Woodruff returns to tell his story -- and others'
As soon as ABC News anchor Bob Woodruff was able to speak again, and read -- when it was clear that he would make a dramatic recovery from injuries he suffered in Iraq -- he started asking producers to let him report his own story.
The question was how. And the answer, Woodruff and ABC executives quickly decided, was to move beyond personal journey and produce a piece of hard-hitting journalism.
"To Iraq and Back," the ABC News special that airs tonight at 10 on Channel 5, begins with a chilling retelling of the day, in January 2006, when Woodruff and ABC cameraman Doug Vogt were hit by a roadside bomb in Taji , Iraq. It describes the extent of Woodruff's devastating wounds and notes that doctors were uncertain, at first, about how much speech and mental capabilities he would regain. (Vogt also suffered serious injuries, but survived and is recovering.)

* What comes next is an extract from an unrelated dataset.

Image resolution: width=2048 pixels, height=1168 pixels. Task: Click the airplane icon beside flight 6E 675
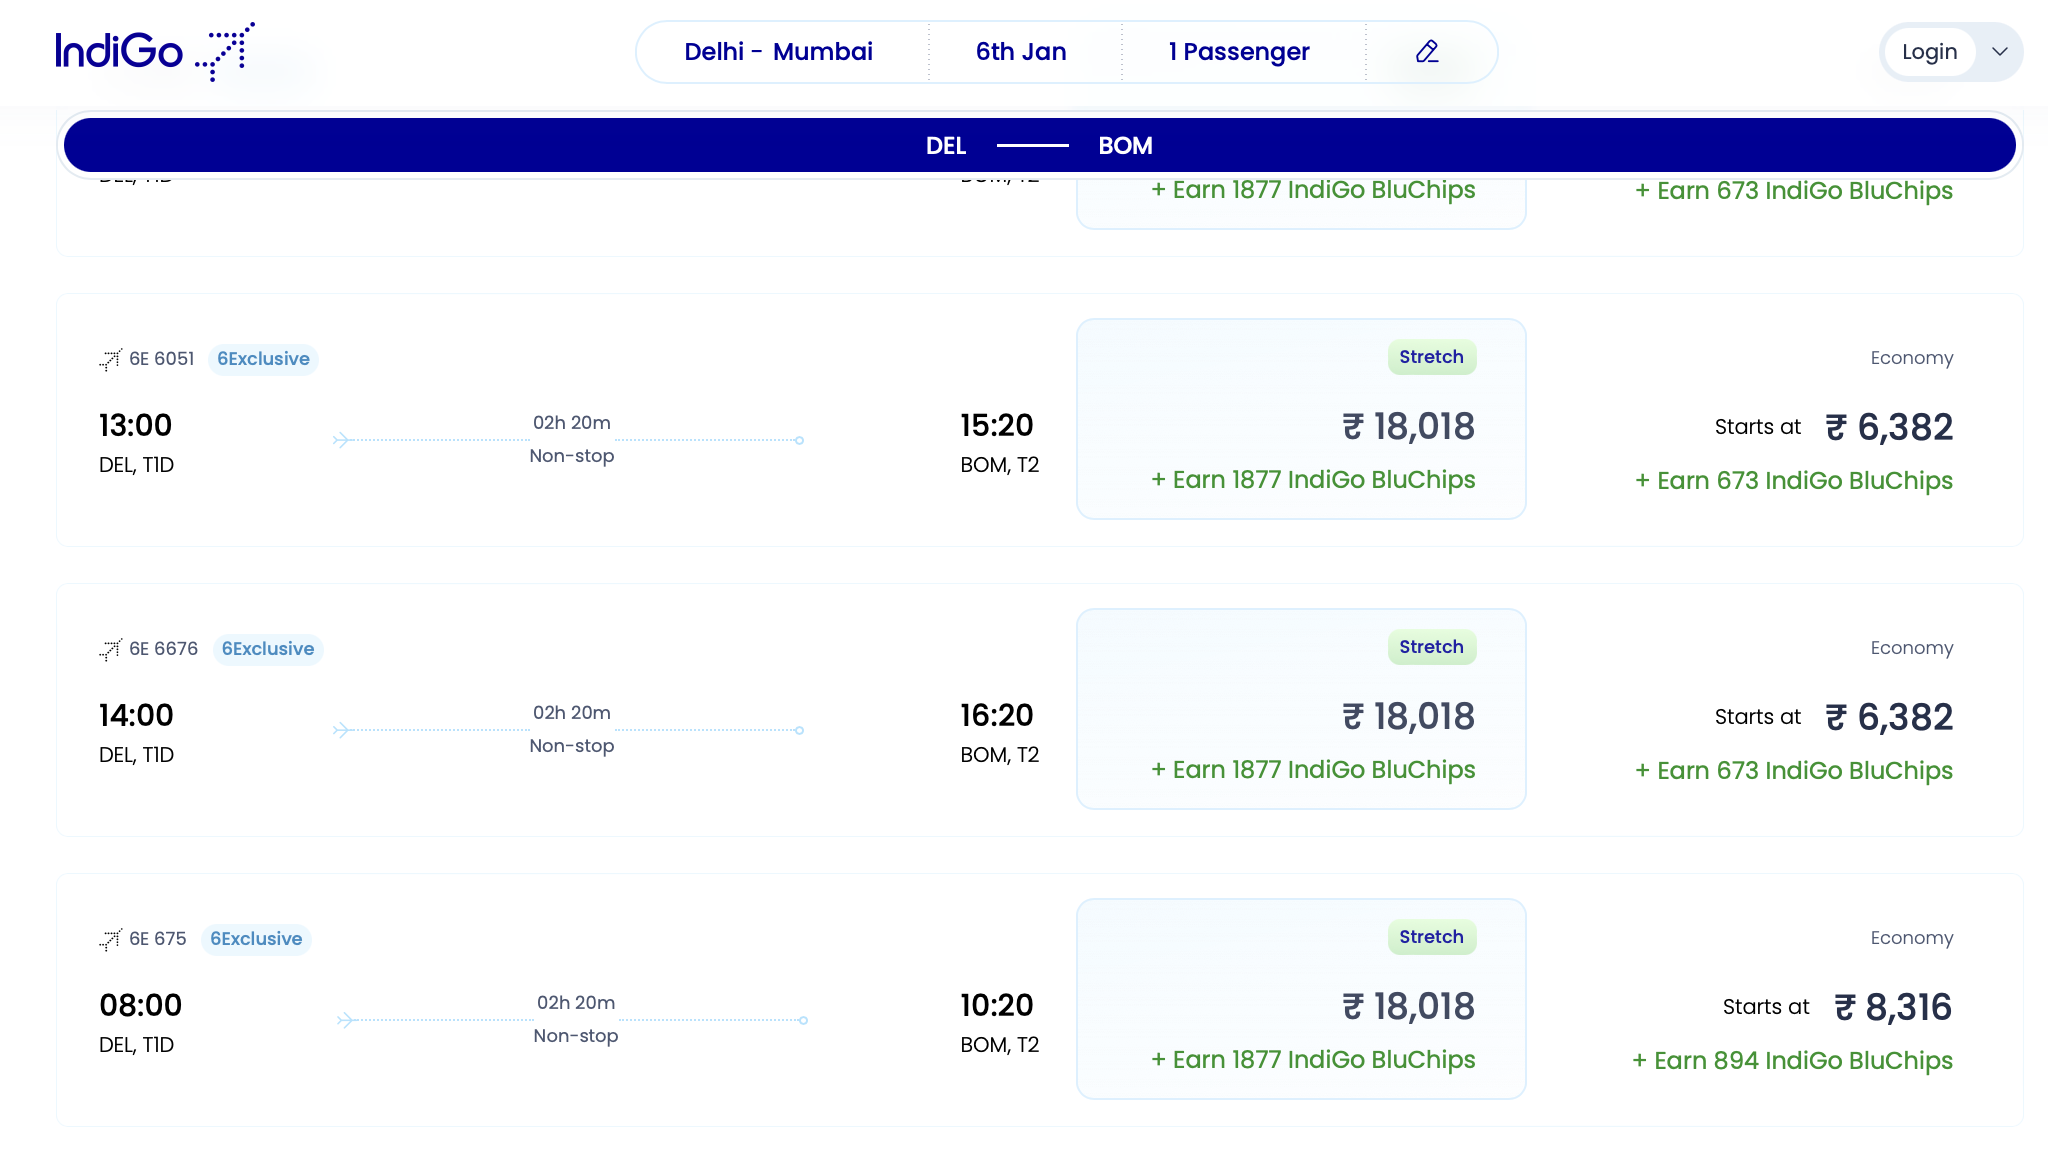point(110,938)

But the special -- a transcript of which was provided to reporters yesterday -- quickly transitions into a story about the Iraq war itself, and the plight of the troops who suffer from traumatic brain injuries. Woodruff interviews veterans and their families, uncovers deep cracks in the medical system, and challenges the Veterans Administration over how many soldiers have been hurt.
In a conference call with reporters yesterday morning, Woodruff spoke about the subject with a sense of mission; asked if the government is "falling short in helping veterans," Woodruff said, simply, "Yes."
But he was also cheerful and articulate, making frequent jokes as he discussed his yearlong journey from the brink of death.
Though he was conscious in the moments just after the attack -- Woodruff said he "saw my body floating below me" -- he lapsed into a coma and didn't emerge from it for weeks. A rock had traveled through his neck and settled on top of his carotid artery. Doctors had to remove a portion of his skull. And once he awoke, Woodruff said, he couldn't remember his daughters' existence, or recall the names of the states.
Woodruff said he still has trouble remembering words and names; at one point during the conference call, he had to be prompted with the word "intestine." He said he gets rehabilitation therapy at New York's Mount Sinai Hospital once or twice a week, and that work has been a form of therapy, as well.
"I'm pursuing various stories about what's happened to those who have returned from the war," he said. "And then, of course, there's going to be some day -- once upon a time -- when I will move on to a lot of stories that I'm dying to cover."
Asked whether he would ever return to Iraq, Woodruff said that friends have urged him not to go, but "it's one of the things I still have to think about for a long period of time."
Then ABC News President David Westin stepped in.
"I will not send him," Westin said. "It would be the height of recklessness."
Yesterday was the first time Woodruff spoke to reporters about his ordeal. Today, he starts making the TV rounds to promote the ABC special and a new memoir, "In an Instant," which he coauthored with his wife, Lee. At 7:30 a.m. today, he'll appear with Diane Sawyer on "Good Morning America." Later today, he and his wife are scheduled to appear on Oprah Winfrey's show.